「AIが世界経済を救うのか、それとも崩れるのか」IMFが示した“不安だらけの未来”
国際通貨基金(IMF)は、今年の世界経済の成長率見通しを引き下げた。人工知能(AI)関連投資の拡大が景気を下支えしているものの、貿易摩擦や地政学リスクが続いており、世界経済の先行きを巡る不確実性が高まっていると分析した。

8日(現地時間)、ロイター通信によると、IMFは同日公表した世界経済見通し(WEO)の改定版で、今年の世界経済の成長率見通しを4月時点の予測から0.1ポイント引き下げ、3.0%とした。一方、来年の世界経済の成長率は3.4%と予測した。
IMFは、世界経済は想定以上の打撃を受けることなく持ちこたえているとする一方、成長見通しを巡るリスクは依然として残っているとの認識を示した。
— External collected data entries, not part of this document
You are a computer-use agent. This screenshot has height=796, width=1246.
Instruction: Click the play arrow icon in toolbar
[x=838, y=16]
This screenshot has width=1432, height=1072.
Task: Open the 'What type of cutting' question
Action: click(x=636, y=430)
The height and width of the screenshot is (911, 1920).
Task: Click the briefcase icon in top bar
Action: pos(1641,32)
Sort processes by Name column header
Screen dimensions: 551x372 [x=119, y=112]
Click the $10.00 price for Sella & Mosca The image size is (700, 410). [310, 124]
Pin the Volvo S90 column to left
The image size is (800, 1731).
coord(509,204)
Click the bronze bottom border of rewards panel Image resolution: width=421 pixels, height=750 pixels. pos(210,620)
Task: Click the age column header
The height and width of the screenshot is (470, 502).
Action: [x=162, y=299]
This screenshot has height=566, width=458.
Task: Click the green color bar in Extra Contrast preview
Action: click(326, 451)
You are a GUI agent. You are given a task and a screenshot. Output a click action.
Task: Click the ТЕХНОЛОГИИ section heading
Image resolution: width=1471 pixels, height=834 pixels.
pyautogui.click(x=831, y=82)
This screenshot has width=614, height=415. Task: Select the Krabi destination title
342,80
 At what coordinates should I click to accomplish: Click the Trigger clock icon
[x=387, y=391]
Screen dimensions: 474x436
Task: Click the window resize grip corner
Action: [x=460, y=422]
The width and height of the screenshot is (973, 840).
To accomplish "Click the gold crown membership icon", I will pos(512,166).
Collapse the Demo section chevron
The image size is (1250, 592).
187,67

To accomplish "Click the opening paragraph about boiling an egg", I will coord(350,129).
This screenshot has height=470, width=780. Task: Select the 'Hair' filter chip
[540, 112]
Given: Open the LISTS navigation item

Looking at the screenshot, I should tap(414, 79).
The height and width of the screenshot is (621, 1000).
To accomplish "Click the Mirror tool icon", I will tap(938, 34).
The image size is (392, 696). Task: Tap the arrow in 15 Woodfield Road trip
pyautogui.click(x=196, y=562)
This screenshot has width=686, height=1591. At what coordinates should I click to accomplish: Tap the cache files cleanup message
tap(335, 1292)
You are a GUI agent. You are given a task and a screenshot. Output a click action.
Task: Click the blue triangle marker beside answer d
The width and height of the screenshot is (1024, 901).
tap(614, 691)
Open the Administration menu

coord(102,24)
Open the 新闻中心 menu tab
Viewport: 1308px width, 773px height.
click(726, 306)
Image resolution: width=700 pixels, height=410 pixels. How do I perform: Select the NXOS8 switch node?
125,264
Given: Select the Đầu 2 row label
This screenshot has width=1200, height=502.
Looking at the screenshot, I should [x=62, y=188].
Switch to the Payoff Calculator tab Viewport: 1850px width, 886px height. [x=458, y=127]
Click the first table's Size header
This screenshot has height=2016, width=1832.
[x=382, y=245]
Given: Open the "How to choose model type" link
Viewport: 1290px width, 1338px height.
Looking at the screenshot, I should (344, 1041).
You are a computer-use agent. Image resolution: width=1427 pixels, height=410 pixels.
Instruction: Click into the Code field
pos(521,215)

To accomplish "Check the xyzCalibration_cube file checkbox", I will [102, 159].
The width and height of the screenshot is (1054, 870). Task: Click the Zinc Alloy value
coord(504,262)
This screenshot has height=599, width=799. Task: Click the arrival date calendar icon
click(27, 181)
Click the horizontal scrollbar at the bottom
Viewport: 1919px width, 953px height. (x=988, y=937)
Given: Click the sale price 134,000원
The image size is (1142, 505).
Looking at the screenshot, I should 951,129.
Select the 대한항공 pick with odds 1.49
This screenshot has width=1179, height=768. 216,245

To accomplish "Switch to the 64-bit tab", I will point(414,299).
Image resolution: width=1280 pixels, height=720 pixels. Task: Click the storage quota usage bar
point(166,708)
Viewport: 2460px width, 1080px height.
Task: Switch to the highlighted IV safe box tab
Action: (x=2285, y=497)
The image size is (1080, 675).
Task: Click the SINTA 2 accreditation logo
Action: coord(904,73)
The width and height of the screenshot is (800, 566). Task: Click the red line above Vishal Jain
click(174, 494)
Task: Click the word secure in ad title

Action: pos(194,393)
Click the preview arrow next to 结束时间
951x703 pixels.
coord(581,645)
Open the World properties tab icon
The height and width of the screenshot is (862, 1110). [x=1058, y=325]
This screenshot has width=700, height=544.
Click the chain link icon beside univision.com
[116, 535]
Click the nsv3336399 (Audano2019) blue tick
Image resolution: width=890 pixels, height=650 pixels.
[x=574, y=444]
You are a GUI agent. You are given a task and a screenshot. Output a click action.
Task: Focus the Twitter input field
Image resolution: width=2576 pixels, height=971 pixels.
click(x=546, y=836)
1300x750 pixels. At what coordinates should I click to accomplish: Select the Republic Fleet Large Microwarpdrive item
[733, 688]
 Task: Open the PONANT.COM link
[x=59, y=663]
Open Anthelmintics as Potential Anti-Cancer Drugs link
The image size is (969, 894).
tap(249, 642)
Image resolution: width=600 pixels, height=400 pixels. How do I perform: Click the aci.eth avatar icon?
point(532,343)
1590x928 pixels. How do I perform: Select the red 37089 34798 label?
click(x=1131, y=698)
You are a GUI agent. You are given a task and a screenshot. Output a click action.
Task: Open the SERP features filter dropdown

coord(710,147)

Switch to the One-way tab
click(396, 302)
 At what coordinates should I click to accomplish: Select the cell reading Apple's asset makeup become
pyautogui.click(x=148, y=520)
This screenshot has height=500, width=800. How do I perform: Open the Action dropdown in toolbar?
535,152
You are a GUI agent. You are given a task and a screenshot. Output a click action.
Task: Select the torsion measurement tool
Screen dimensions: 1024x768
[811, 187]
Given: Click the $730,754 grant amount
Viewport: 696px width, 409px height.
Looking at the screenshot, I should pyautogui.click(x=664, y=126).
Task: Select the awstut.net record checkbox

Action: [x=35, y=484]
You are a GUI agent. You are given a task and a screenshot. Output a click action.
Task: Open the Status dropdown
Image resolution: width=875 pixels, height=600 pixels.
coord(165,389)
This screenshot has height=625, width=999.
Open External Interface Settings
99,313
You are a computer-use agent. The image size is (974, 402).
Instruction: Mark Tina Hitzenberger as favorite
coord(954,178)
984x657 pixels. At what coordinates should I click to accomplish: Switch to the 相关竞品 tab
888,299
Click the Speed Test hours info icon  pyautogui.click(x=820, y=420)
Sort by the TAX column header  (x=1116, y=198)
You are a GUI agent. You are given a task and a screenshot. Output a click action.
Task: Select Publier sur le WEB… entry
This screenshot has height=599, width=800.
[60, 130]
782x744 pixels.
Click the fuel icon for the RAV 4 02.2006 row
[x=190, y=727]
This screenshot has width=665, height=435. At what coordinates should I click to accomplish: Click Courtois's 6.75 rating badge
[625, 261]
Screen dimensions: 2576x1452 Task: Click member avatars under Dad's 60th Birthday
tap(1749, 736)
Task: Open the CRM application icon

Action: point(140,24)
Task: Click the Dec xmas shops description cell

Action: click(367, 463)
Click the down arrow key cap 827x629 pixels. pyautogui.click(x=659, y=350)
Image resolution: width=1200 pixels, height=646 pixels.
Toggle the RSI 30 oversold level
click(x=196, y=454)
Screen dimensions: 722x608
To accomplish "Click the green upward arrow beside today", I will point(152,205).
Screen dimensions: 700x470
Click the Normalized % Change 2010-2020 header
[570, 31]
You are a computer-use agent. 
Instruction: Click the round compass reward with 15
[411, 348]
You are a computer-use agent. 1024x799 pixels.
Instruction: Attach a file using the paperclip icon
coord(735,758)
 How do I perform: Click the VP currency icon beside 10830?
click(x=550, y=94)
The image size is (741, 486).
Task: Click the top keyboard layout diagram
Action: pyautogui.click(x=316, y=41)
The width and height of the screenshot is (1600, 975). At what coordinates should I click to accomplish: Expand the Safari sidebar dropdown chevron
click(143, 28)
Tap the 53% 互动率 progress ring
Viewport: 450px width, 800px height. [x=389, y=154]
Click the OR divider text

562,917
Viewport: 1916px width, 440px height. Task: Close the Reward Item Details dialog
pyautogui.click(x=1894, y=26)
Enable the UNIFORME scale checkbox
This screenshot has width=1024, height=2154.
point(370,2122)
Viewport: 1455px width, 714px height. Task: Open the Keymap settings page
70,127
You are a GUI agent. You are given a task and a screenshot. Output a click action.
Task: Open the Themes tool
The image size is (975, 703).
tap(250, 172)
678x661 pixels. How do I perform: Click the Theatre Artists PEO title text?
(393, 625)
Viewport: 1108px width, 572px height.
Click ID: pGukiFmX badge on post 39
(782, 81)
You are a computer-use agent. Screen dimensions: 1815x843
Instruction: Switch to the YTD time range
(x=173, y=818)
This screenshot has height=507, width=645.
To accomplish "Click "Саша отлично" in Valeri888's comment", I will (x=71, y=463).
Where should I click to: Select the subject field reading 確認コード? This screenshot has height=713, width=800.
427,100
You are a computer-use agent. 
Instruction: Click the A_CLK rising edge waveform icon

保護主義の拡大やサプライチェーン(供給網)の再編が、世界貿易や世界経済の成長見通しの重荷となる可能性があると分析している。
特に、中東情勢を巡る米国とイランの軍事的緊張など、地政学的な対立に伴うエネルギー市場の不安も主要なリスク要因として挙げられている。IMFは、中東情勢の緊迫化など地政学的リスクが一段と高まれば、エネルギー価格の上昇やサプライチェーンの混乱に加え、金融市場の変動性が高まる可能性があると警告した。国際原油価格が再び上昇すれば、落ち着きを見せていたインフレ圧力が再び強まり、各国の中央銀行による物価安定に向けた取り組みにも影響を及ぼす可能性があると説明している。
こうした中、AI投資の拡大は世界経済の減速を一定程度和らげる要因として評価されている。ただ、IMFはAI技術への期待が過度に高まった場合、資産価格の調整や金融市場の変動性の高まりを招く可能性があると指摘した。AI投資の効果が実際の生産性向上につながらなければ、市場の期待と実態とのずれが拡大する恐れがあるとの見方を示している。
IMFは、世界経済の見通しを巡る不確実性は依然として大きいとの見方を示している。AIの普及が生産性の向上につながる場合、世界経済の成長を押し上げる可能性がある一方、中東情勢を巡る軍事的緊張や貿易摩擦、AI関連資産の価格調整などが重なれば、世界経済の成長を下押しする要因となる可能性があると分析した。